- _PROBLEM REQUIREMENTS_: Copy out each line of the material in which the word "Switch" appears.

- _DATA SECTION_:

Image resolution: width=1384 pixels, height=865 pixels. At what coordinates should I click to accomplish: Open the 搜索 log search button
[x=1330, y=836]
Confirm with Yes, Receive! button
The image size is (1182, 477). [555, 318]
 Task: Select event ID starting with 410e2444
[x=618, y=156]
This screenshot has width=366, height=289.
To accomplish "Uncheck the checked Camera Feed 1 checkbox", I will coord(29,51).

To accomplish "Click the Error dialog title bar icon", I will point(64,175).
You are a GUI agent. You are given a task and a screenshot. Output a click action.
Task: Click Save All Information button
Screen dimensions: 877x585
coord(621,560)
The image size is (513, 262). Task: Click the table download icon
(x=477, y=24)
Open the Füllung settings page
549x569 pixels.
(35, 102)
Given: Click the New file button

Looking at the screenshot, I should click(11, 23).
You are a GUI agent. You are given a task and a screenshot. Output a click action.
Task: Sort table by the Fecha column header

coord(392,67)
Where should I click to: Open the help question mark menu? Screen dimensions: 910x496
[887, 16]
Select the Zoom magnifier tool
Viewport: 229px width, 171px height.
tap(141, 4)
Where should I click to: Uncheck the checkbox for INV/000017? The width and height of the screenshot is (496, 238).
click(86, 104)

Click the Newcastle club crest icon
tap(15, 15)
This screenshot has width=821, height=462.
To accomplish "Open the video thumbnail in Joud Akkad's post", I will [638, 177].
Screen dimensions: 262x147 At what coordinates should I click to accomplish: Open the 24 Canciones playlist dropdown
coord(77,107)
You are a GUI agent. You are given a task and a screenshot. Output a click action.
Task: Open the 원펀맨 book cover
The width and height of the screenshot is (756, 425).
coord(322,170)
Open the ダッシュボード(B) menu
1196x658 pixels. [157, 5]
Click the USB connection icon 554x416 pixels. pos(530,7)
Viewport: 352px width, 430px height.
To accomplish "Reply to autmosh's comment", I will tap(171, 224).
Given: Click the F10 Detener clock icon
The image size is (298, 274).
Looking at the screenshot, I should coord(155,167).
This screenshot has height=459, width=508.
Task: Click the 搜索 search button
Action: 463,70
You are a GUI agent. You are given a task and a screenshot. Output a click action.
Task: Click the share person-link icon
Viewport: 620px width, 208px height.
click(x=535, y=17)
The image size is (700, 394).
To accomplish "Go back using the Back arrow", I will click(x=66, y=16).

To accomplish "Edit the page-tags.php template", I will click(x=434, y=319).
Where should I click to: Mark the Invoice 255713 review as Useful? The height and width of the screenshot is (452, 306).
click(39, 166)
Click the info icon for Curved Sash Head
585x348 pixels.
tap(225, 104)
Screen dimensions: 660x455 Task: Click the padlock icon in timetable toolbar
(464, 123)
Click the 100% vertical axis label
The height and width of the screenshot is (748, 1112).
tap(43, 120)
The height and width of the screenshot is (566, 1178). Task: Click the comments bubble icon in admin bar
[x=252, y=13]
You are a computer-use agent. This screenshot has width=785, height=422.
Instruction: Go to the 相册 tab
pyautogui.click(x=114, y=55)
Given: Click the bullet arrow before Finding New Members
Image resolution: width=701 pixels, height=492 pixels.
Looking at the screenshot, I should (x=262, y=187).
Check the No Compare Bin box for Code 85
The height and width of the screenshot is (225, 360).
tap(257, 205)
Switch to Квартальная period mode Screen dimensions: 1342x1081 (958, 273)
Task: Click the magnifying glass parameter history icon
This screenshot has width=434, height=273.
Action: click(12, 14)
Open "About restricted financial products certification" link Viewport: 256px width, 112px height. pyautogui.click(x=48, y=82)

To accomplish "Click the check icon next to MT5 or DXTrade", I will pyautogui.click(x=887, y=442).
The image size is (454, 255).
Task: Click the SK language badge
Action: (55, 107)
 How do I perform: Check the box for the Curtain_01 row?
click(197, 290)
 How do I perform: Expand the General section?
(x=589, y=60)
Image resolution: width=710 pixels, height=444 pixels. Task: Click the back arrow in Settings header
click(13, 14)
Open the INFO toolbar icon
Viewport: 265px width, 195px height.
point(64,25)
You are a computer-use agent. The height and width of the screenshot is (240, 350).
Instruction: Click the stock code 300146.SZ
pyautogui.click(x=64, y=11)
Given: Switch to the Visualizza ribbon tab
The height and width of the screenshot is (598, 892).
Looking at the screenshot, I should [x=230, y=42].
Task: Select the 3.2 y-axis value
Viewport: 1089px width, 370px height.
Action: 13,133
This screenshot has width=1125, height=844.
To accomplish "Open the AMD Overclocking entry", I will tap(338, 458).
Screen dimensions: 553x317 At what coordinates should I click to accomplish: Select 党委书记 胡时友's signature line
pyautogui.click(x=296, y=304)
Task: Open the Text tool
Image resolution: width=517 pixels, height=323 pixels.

- _TASK OUTPUT_:
Switch to Квартальная period mode Screen dimensions: 1342x1081 (958, 273)
Given: Switch to the Visualizza ribbon tab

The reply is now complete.